The result should be an exact copy of the lines from the one with "Task: Switch to the Ad sets tab" through the last line of the data below, both included.

Records for the task section start

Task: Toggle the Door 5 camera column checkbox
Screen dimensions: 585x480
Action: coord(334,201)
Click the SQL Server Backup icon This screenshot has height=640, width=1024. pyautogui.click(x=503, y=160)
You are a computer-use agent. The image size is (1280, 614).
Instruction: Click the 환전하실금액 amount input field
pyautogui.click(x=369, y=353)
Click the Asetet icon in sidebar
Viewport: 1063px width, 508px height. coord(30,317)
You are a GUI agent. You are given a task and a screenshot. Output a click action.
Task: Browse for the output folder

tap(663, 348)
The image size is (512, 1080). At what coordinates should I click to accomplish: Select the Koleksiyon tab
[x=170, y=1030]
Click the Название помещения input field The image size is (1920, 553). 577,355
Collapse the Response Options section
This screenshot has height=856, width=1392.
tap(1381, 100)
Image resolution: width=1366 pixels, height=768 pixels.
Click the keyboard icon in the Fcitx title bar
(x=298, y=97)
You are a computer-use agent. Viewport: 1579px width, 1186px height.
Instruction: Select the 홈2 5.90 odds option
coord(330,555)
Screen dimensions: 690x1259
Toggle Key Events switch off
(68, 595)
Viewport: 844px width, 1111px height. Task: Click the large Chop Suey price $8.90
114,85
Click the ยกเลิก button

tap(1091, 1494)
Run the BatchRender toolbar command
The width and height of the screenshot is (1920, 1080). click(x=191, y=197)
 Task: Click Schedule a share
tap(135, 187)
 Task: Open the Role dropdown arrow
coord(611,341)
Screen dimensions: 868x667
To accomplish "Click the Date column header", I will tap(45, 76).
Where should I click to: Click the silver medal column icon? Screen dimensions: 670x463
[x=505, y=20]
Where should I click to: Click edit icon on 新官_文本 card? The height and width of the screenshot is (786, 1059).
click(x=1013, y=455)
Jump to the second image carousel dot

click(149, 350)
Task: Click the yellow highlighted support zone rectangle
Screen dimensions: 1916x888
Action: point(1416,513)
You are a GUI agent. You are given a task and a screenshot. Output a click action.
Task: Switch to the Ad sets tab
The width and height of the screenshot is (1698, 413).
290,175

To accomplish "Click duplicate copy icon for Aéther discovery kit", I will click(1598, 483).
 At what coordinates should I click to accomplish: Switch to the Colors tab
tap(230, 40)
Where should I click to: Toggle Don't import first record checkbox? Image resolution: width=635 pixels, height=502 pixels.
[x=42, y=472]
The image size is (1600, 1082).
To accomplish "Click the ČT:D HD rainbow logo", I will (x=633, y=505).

Records for the task section end

Response to the exercise:
Task: Switch to the Ad sets tab
The width and height of the screenshot is (1698, 413).
290,175

To accomplish "Click duplicate copy icon for Aéther discovery kit", I will click(1598, 483).
 At what coordinates should I click to accomplish: Switch to the Colors tab
tap(230, 40)
Where should I click to: Toggle Don't import first record checkbox? Image resolution: width=635 pixels, height=502 pixels.
[x=42, y=472]
The image size is (1600, 1082).
To accomplish "Click the ČT:D HD rainbow logo", I will (x=633, y=505).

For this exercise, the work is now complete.